News and notes from around the interweb:
- Alitalia could leave SkyTeam depending on who winds up willing to lose money investing in the airline. Air France suggests they’ve learned their lesson pumping into that dog with fleas.
- Lufthansa flight accidentally declared it was being hijacked. Rumors are false that it also broadcast a warning of imminent nuclear attack.
- After eliminating its car service for partner-issued premium cabin award tickets a couple of years ago and then eliminating the car service altogether for business and first class passengers outside the UAE they’ve even eliminated the car service inside the UAE for Etihad Guest awards from April 1 onward. (HT: One Mile at a Time)
- Citibank (and several other issuers) provide free credit score to cardmembers. Now they’re also providing it free to anyone for 90 days even if you don’t have one of their credit cards. Which of course is an interesting way to bring consumers to your website, sift through their credit history, and present them with customized marketing offers.
- Airlines inching closer to dynamic pricing
The revenue-management platform then uses an individual’s flight-shopping history to generate a person-specific fare offer that differs from the offer some other shoppers might get for the same fare inquiry at the same time.
Experts say such technology is most likely to be used to offer discounts to customers with loyalty status and to generate bundled fare offerings that fit the customer’s profile. But in theory the technology could also be used for different purposes, such as to induce a new customer with an especially affordable ticket or to offer a higher ticket price to someone who is likely to be undeterred by an upcharge.
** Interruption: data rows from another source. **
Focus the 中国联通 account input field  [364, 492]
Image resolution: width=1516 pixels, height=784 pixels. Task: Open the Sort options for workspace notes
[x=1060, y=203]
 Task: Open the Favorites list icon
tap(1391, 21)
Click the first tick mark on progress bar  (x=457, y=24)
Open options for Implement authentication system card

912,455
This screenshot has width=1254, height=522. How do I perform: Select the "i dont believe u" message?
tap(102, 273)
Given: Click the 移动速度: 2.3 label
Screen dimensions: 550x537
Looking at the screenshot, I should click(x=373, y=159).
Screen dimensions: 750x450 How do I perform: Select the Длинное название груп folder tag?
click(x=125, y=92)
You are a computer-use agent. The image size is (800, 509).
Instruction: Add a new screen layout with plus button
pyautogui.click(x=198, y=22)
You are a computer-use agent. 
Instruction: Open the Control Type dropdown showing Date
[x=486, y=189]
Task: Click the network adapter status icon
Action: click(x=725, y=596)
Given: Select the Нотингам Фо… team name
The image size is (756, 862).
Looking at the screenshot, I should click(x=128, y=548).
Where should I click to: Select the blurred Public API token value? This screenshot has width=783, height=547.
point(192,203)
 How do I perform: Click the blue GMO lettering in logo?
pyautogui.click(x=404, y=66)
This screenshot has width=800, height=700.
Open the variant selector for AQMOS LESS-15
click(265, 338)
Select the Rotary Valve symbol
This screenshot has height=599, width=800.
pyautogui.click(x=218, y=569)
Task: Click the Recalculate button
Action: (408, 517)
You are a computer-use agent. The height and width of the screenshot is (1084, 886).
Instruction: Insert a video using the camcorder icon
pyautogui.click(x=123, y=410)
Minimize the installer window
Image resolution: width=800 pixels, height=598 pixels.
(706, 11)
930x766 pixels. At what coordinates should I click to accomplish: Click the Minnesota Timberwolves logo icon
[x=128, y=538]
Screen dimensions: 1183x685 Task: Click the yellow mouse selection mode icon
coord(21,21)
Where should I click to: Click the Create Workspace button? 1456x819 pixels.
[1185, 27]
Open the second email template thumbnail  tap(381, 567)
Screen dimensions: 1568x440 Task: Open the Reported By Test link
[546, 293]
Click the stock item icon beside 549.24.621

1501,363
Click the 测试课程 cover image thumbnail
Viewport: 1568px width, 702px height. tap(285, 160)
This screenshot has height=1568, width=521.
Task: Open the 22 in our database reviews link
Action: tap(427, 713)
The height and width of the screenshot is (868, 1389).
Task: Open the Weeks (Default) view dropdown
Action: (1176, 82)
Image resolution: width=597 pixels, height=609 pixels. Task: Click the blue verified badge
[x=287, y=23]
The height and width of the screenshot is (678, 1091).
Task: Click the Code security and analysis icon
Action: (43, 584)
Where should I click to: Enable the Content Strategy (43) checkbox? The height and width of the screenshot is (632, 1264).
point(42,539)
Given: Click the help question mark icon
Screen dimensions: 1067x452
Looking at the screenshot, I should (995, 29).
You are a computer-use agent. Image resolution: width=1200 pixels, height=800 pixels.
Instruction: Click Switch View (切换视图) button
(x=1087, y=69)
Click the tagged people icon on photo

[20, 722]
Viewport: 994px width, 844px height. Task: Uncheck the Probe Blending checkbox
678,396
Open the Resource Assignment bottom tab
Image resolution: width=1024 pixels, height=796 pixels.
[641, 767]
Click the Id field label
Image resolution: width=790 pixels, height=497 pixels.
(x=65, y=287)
- Why an American Airlines monopoly works for Charlotte (Wall Street Journal) It’s a low cost airport and it’s not a huge city. You don’t have tons of passengers originating in Charlotte heading to each destination, so there hasn’t been much low cost carrier incursion. Non-stop flights are pricey, but American’s hub generates convenience. The airport is so owned by American they don’t even go out and seek service from other airlines.